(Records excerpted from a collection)
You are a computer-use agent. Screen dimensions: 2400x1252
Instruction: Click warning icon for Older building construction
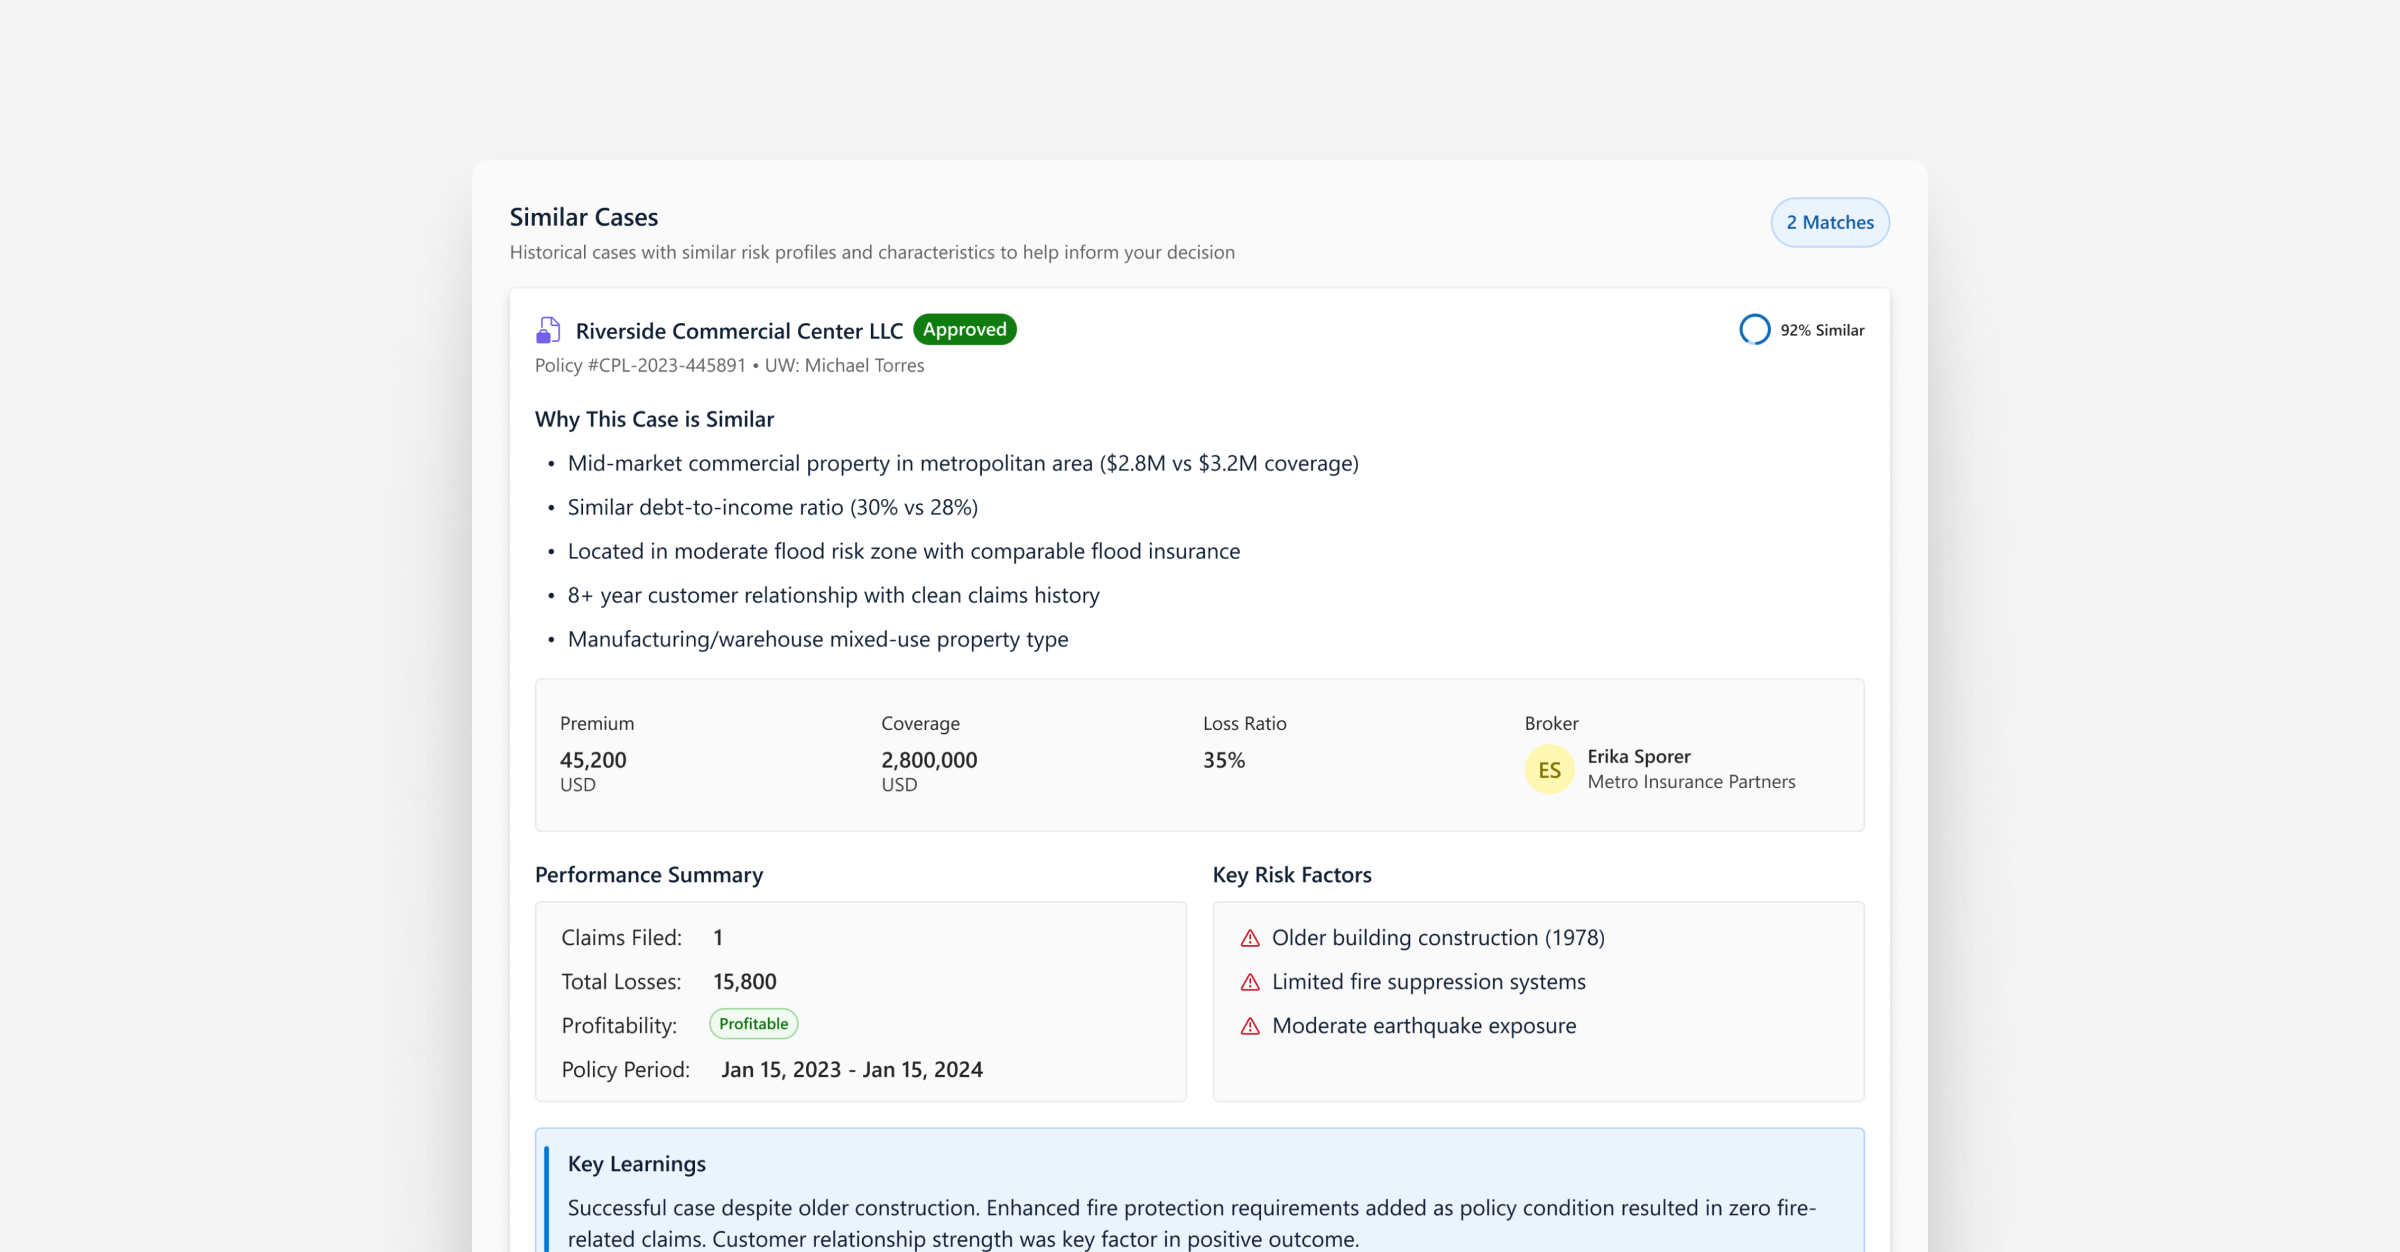[x=1250, y=938]
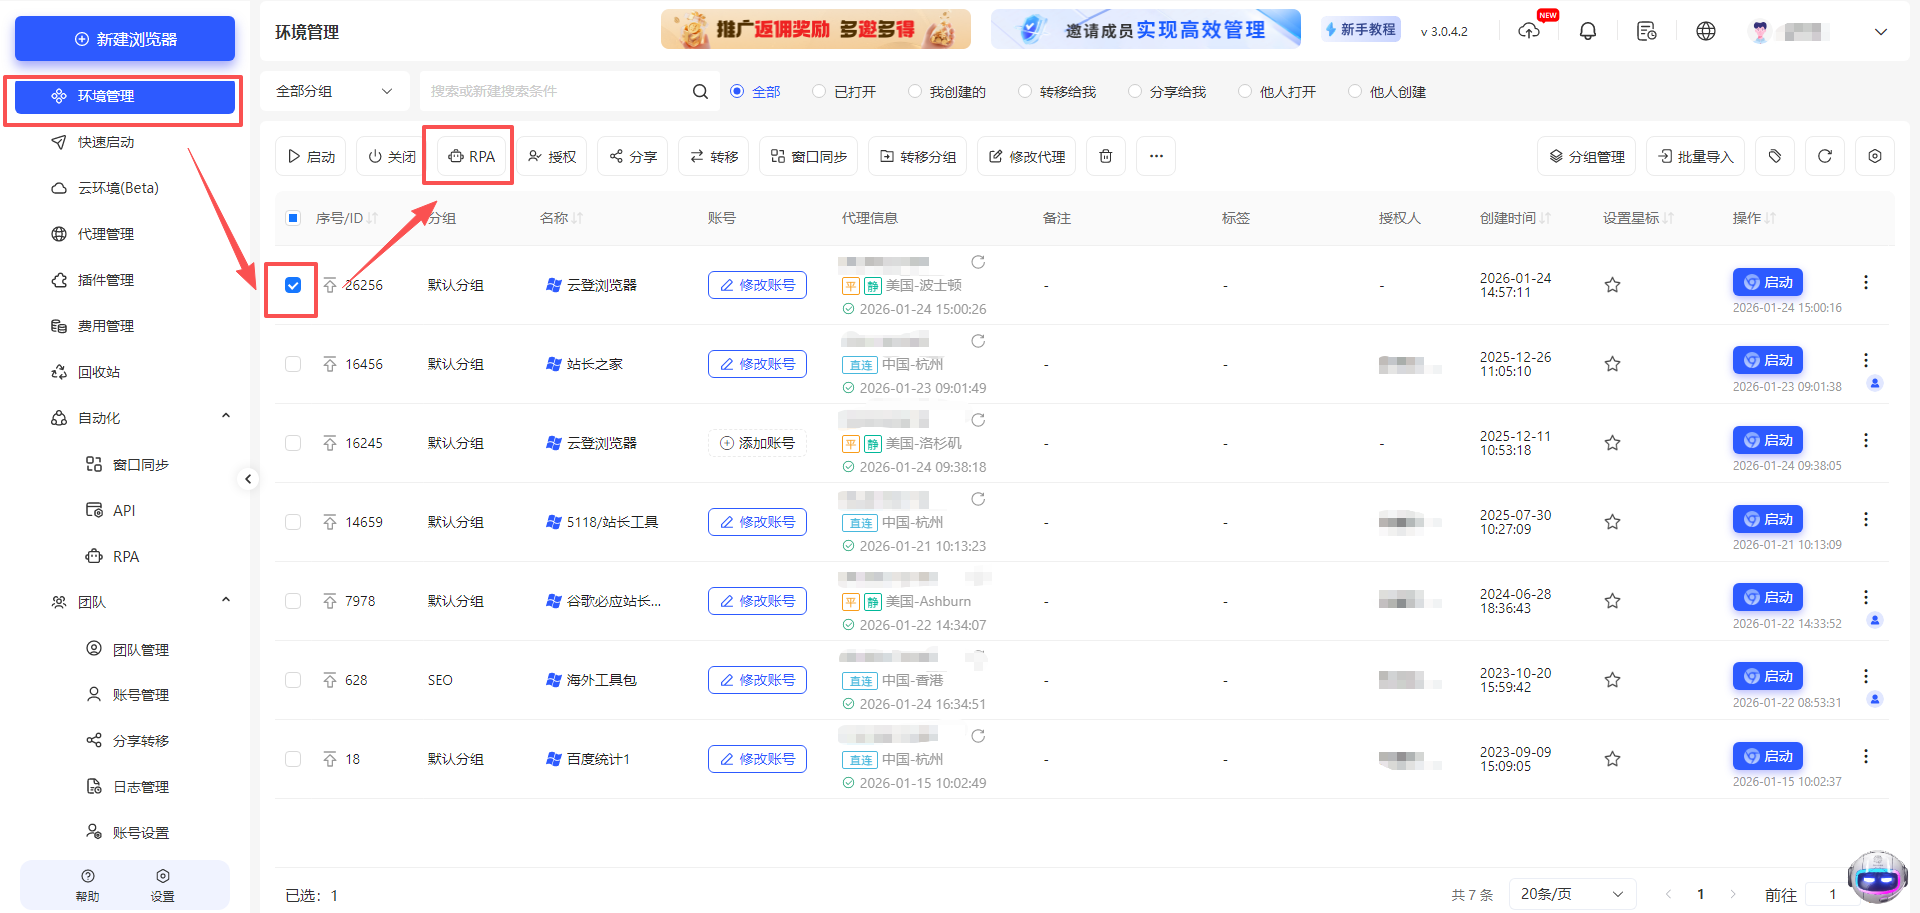Star the 站长之家 environment row
Viewport: 1920px width, 913px height.
pyautogui.click(x=1612, y=364)
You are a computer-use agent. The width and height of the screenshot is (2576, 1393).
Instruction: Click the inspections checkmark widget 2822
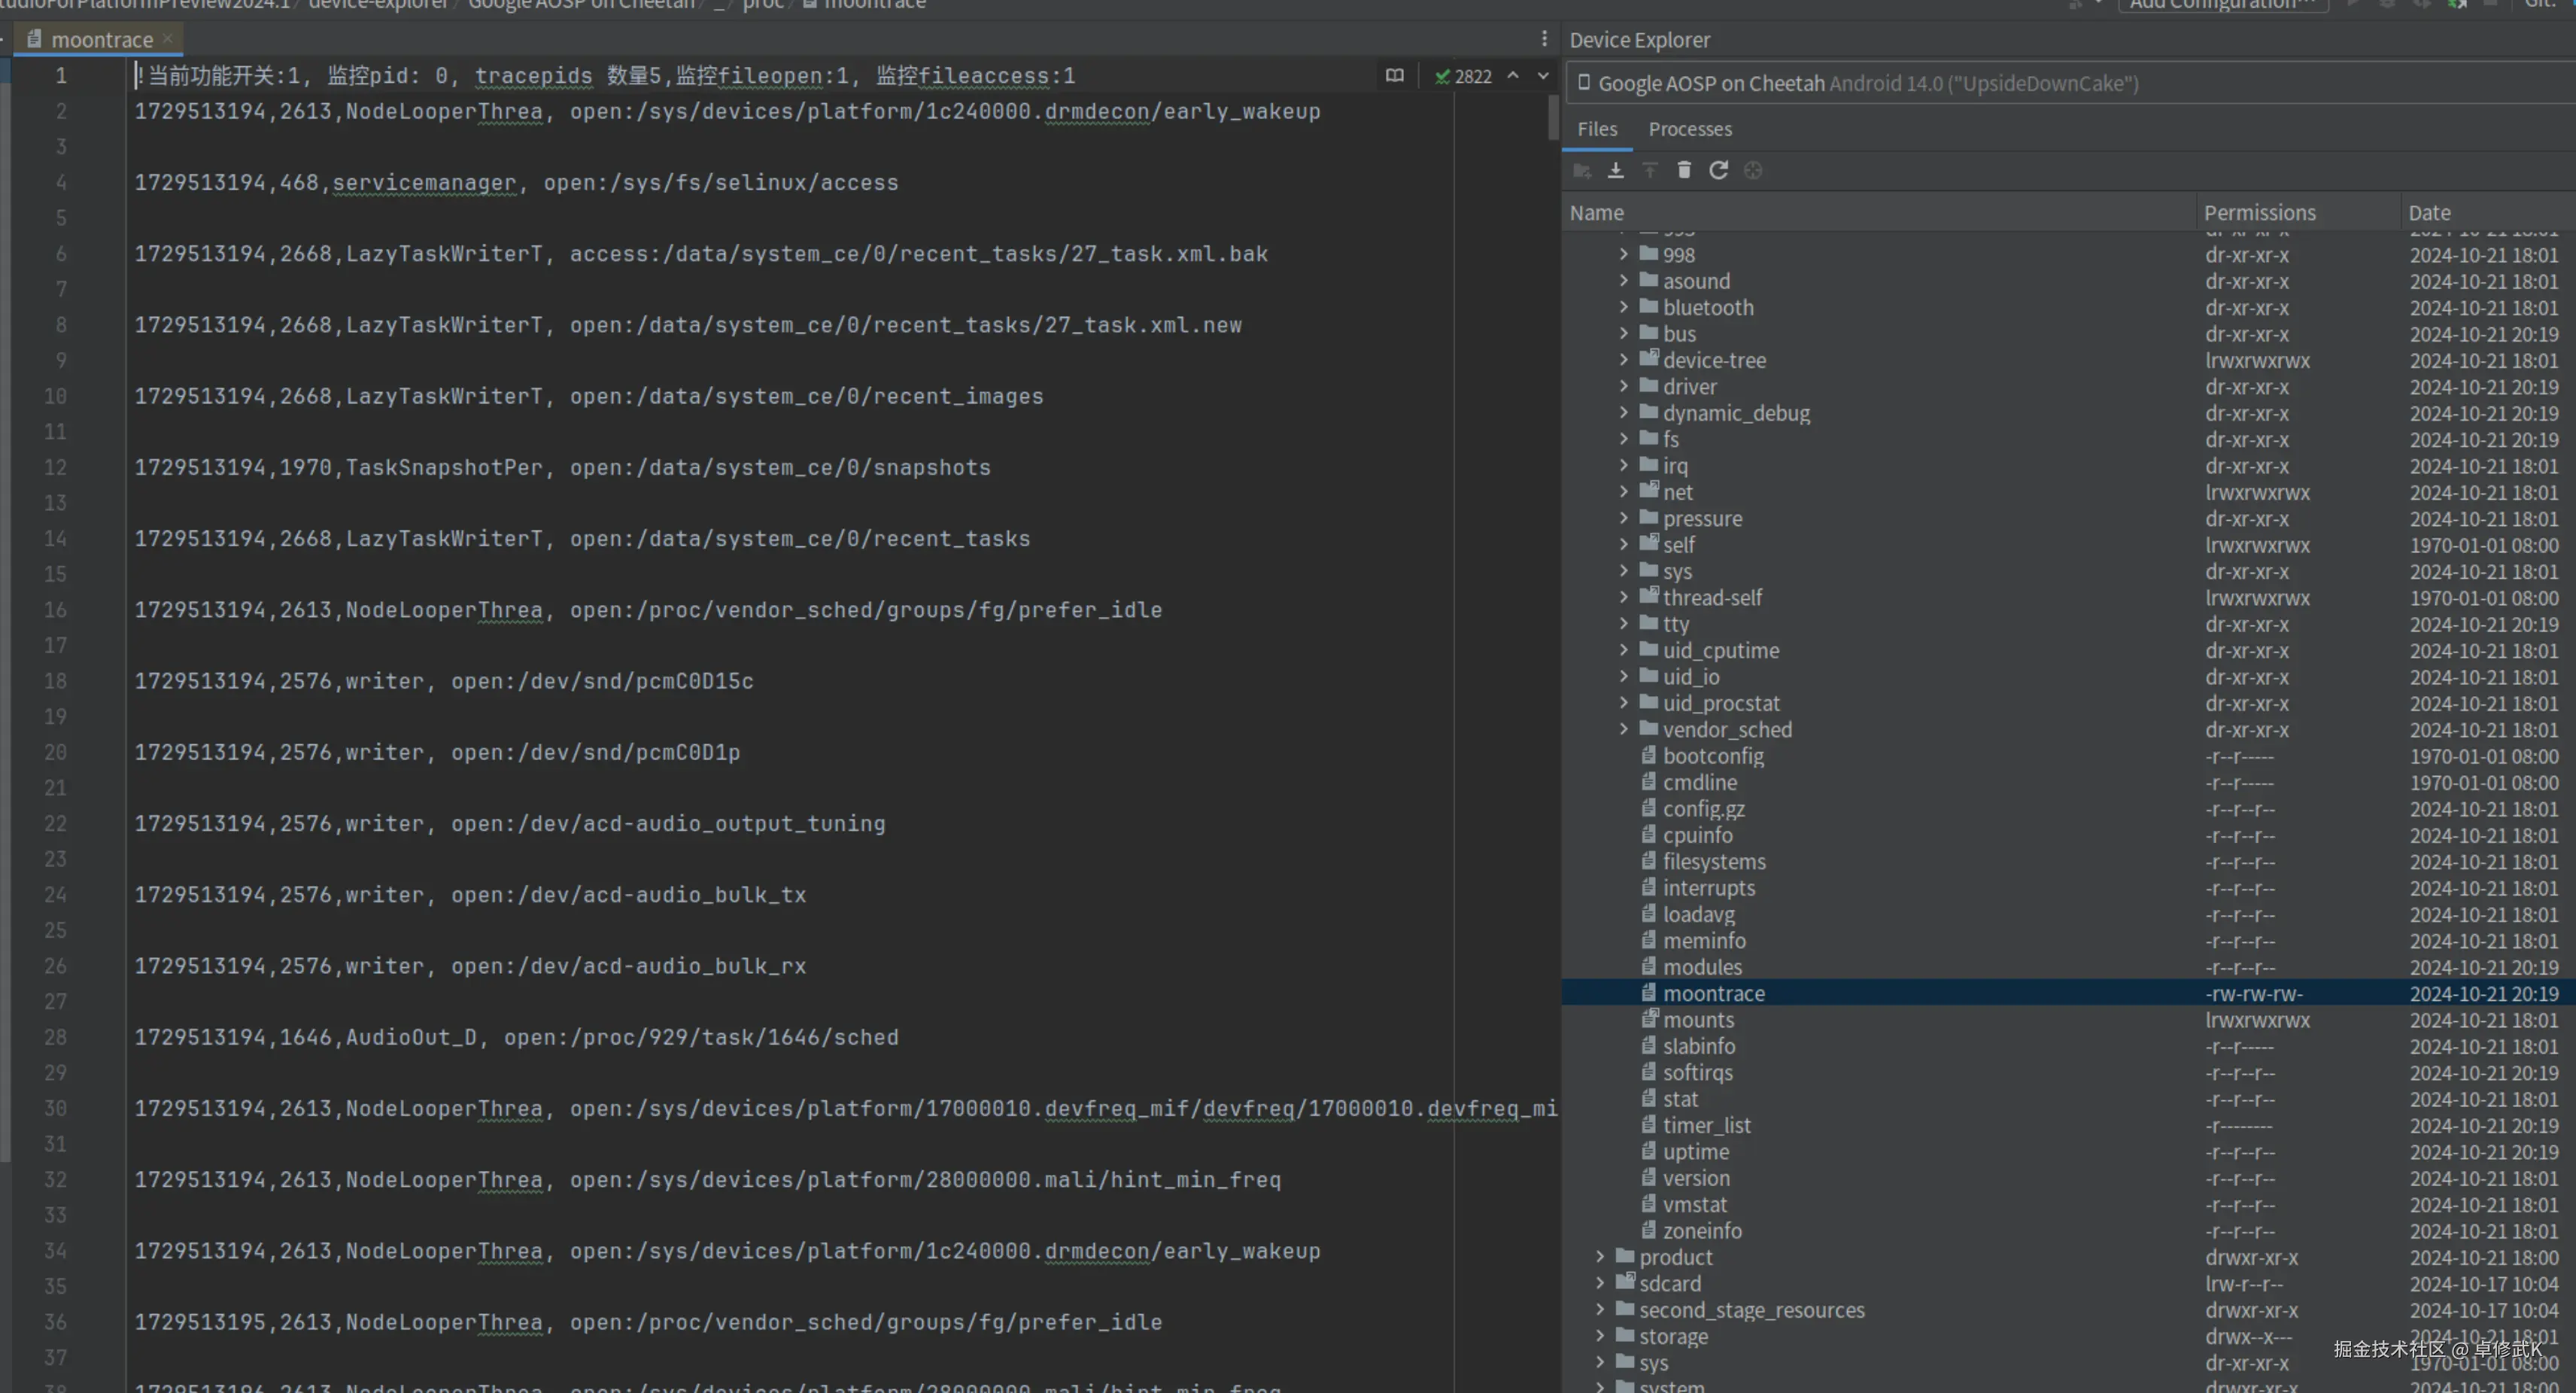1463,76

* WHAT IS EXPECTED: Each entry above is to be written out again unchanged, apart from the pictures, which are left out.

* RESPONSE AREA:
You are a computer-use agent. Screen dimensions: 2400x1252
Instruction: Click warning icon for Older building construction
[x=1250, y=938]
Star the 站长之家 environment row
Viewport: 1920px width, 913px height.
pyautogui.click(x=1612, y=364)
You are a computer-use agent. The width and height of the screenshot is (2576, 1393).
Instruction: Click the inspections checkmark widget 2822
1463,76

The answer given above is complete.